At 7.23 pm (CET) on 23 March, the sounding rocket BROR was launched from Esrange Space Center to an altitude of 240 km where it created a spectacular auroral light show on the evening sky. The research will deepen our knowledge about northern lights and space weather and how they affect us on Earth.
“This was probably one of the most beautiful rocket launches I have experienced from Esrange. But more importantly, this research will pave the way for a deeper understanding of space weather, the phenomenon of aurora and how it affects space infrastructure which is crucial for our societies on Earth. I’m proud of the SSC team that designed the payload and launched the BROR rocket for the scientists at IRF,“ says Krister Sjölander, Vice President Science Services and Head of Payloads & Flight Systems at SSC.
The data from the experiment will be used by IRF scientists in Kiruna to study conditions in near-Earth space which is an important piece of the aurora research puzzle that can enable better forecasts of the Sun’s activity and how its solar wind of charged particles affect critical infrastructure on Earth and satellites.
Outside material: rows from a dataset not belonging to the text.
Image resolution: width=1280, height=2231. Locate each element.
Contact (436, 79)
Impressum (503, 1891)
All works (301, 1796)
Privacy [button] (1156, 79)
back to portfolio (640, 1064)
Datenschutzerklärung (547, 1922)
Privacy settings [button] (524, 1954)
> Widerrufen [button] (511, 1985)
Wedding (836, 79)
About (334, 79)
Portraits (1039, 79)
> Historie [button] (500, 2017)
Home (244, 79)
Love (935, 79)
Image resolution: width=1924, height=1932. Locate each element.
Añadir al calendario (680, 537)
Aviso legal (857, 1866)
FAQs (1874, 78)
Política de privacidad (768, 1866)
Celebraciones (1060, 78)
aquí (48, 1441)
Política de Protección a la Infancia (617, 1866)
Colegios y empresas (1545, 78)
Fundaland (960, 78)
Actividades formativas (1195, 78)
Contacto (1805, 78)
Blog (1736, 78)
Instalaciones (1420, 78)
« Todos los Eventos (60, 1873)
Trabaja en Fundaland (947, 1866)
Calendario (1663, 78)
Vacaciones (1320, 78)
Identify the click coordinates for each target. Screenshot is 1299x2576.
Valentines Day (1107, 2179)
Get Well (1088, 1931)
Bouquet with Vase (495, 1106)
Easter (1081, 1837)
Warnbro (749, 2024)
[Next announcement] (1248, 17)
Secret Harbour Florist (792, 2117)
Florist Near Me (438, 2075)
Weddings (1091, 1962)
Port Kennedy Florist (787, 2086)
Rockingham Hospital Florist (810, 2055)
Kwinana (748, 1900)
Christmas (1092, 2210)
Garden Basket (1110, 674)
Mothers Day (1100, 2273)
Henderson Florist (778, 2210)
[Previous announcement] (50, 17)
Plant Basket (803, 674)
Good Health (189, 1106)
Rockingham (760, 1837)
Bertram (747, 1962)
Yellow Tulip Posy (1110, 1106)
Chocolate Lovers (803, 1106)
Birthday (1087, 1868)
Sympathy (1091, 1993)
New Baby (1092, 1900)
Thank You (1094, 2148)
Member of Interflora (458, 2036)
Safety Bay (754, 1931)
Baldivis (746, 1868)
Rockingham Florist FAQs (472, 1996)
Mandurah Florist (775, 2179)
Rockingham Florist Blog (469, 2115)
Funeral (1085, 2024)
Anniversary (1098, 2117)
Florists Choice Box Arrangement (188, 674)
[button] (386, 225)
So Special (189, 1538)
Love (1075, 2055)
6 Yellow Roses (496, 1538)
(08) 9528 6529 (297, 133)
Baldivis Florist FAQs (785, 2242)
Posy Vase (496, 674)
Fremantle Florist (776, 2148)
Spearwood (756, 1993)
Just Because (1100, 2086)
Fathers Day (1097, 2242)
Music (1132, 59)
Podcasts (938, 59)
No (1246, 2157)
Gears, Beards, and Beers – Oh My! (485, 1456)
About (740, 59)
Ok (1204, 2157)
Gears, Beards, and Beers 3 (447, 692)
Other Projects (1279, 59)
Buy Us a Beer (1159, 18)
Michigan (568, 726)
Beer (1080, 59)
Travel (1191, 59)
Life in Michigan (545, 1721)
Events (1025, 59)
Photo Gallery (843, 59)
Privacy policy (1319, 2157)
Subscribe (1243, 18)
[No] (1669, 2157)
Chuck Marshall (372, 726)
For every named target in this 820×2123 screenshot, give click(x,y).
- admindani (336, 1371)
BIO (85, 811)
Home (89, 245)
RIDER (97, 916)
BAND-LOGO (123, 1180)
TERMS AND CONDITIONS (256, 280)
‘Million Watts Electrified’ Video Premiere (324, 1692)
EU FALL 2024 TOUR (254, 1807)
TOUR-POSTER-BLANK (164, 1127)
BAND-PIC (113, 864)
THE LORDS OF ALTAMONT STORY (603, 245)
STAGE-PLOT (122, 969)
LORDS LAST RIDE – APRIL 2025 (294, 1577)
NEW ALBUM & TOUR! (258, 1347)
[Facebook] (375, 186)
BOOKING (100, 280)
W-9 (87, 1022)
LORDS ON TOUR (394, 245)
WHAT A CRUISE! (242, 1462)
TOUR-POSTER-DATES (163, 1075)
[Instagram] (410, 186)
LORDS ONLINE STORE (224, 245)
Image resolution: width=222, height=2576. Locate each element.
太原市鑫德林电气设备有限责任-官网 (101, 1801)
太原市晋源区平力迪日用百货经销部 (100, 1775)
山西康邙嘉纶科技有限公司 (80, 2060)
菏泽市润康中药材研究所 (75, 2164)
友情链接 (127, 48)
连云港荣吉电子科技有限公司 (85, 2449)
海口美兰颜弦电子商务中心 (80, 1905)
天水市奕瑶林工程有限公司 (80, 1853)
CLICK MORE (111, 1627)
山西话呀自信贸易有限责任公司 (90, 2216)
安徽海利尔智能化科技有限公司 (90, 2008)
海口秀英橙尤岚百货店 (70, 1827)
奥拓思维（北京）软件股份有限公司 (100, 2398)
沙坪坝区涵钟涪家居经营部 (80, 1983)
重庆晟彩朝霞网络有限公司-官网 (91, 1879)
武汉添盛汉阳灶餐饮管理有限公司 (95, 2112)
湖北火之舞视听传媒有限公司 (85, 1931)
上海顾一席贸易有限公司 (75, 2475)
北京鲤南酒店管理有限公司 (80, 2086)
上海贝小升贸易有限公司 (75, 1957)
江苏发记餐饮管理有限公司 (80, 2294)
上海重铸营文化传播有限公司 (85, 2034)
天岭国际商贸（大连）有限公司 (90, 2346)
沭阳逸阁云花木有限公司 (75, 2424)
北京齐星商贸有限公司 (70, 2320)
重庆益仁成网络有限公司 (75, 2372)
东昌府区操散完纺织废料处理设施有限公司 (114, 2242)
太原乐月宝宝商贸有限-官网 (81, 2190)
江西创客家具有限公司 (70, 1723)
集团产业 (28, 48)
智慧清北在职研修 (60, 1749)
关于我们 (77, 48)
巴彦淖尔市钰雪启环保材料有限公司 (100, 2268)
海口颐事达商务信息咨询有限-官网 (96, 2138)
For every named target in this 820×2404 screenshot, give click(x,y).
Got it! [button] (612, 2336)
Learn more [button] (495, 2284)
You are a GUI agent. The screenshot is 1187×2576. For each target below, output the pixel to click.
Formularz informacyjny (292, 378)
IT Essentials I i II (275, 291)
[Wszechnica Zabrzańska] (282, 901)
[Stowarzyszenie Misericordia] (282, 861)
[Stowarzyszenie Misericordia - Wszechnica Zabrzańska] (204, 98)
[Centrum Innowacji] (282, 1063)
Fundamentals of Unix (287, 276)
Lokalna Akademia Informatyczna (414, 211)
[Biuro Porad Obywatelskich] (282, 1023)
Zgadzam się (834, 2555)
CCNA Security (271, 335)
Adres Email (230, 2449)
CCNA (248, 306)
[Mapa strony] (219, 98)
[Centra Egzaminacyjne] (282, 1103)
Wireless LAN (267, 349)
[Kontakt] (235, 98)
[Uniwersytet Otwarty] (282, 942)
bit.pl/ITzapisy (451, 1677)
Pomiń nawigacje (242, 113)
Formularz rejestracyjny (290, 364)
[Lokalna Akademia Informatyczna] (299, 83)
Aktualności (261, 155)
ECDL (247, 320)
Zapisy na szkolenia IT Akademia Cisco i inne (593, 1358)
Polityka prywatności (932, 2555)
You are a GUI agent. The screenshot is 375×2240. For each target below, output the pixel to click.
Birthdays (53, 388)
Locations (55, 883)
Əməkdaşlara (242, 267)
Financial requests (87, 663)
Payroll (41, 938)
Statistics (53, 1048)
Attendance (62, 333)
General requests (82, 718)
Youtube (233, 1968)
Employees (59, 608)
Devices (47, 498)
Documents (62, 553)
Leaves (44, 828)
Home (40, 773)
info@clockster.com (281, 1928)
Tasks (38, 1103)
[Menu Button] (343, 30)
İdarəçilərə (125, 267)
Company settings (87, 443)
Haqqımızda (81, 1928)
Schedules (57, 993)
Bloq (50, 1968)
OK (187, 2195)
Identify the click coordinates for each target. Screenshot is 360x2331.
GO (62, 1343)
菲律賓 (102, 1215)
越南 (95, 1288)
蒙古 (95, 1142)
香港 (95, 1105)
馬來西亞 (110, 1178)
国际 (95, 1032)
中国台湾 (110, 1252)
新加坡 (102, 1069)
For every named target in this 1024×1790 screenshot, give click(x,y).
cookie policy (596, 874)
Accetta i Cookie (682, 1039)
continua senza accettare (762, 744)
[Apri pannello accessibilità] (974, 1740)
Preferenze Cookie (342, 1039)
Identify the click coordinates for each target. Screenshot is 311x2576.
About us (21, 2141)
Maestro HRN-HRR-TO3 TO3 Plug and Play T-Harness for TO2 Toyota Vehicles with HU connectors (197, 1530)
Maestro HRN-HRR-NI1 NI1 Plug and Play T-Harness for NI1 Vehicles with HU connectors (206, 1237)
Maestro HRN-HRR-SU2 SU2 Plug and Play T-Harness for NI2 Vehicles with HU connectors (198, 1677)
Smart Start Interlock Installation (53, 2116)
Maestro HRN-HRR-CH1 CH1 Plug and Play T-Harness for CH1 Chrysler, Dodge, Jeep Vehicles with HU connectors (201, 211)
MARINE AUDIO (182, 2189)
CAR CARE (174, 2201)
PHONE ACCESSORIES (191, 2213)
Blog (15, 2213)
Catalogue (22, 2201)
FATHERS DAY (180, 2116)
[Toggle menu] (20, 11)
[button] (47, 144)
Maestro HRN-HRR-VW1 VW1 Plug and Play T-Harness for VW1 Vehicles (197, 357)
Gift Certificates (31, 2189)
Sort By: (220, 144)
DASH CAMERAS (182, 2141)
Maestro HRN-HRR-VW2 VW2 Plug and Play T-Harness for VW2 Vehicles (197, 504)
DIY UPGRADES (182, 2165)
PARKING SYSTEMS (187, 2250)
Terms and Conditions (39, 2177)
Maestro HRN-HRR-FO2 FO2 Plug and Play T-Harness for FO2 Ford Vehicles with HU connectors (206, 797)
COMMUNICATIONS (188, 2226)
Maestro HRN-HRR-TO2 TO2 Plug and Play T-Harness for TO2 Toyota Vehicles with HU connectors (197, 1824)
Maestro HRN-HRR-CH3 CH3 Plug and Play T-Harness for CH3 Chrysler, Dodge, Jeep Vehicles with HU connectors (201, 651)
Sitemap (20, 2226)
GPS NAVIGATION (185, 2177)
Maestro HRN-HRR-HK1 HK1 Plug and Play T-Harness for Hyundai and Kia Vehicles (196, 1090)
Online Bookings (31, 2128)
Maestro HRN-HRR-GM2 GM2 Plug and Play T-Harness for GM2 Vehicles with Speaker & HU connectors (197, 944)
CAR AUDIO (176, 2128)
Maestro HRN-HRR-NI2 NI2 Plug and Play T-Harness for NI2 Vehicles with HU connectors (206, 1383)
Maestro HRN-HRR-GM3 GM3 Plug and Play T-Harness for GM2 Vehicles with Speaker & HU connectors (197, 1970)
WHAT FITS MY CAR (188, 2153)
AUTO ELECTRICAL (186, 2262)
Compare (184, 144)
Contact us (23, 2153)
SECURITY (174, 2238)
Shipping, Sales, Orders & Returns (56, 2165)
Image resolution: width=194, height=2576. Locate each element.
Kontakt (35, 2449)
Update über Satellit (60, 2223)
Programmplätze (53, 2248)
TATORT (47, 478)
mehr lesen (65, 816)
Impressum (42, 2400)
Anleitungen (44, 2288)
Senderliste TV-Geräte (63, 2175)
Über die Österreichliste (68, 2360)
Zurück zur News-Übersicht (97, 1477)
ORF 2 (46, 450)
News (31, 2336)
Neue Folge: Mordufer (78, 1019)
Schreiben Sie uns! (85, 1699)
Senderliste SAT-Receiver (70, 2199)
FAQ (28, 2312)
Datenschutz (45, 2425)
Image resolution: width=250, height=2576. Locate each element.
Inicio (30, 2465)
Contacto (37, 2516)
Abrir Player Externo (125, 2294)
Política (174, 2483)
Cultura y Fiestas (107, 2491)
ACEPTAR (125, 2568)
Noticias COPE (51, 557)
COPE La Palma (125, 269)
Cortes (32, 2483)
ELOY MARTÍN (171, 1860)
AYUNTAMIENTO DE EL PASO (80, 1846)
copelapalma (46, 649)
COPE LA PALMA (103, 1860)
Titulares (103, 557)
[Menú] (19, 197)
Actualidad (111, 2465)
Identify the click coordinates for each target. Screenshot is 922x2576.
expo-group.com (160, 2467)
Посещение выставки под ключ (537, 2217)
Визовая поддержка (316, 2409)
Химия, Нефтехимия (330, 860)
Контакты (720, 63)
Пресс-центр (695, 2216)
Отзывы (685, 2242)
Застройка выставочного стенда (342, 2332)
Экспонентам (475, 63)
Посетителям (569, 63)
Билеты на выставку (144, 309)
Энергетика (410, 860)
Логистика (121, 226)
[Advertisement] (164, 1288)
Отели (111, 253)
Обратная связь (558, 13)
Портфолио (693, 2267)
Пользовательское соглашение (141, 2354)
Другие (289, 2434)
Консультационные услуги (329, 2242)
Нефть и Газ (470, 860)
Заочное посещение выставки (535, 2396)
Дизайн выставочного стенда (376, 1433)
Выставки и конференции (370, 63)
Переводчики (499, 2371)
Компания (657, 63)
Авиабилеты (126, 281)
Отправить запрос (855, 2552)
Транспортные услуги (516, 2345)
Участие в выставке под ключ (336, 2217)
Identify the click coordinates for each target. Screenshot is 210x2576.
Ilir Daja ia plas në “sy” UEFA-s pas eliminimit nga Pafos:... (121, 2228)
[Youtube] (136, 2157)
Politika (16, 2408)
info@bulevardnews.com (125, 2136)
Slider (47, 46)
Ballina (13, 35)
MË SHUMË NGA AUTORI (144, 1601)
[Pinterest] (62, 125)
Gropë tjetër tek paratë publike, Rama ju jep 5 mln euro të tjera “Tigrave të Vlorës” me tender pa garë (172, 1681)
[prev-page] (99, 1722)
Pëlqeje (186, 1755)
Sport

“I am very happy that our scientific experiment BROR worked out great. We have obtained important results. I hope that an analysis of the obtained data will allow us to take another step in understanding such an amazing phenomenon as the aurora. am eternally grateful to all the participants in the experiment,” says Tima Sergienko, IRF Scientist and Principal Investigator for the BROR scientific experiment.
This mission is funded by the Swedish National Space Agency (SNSA) and prepared in collaboration with Swedish Institute of Space Physics (IRF), DLR MORABA, EISCAT and Clemson University.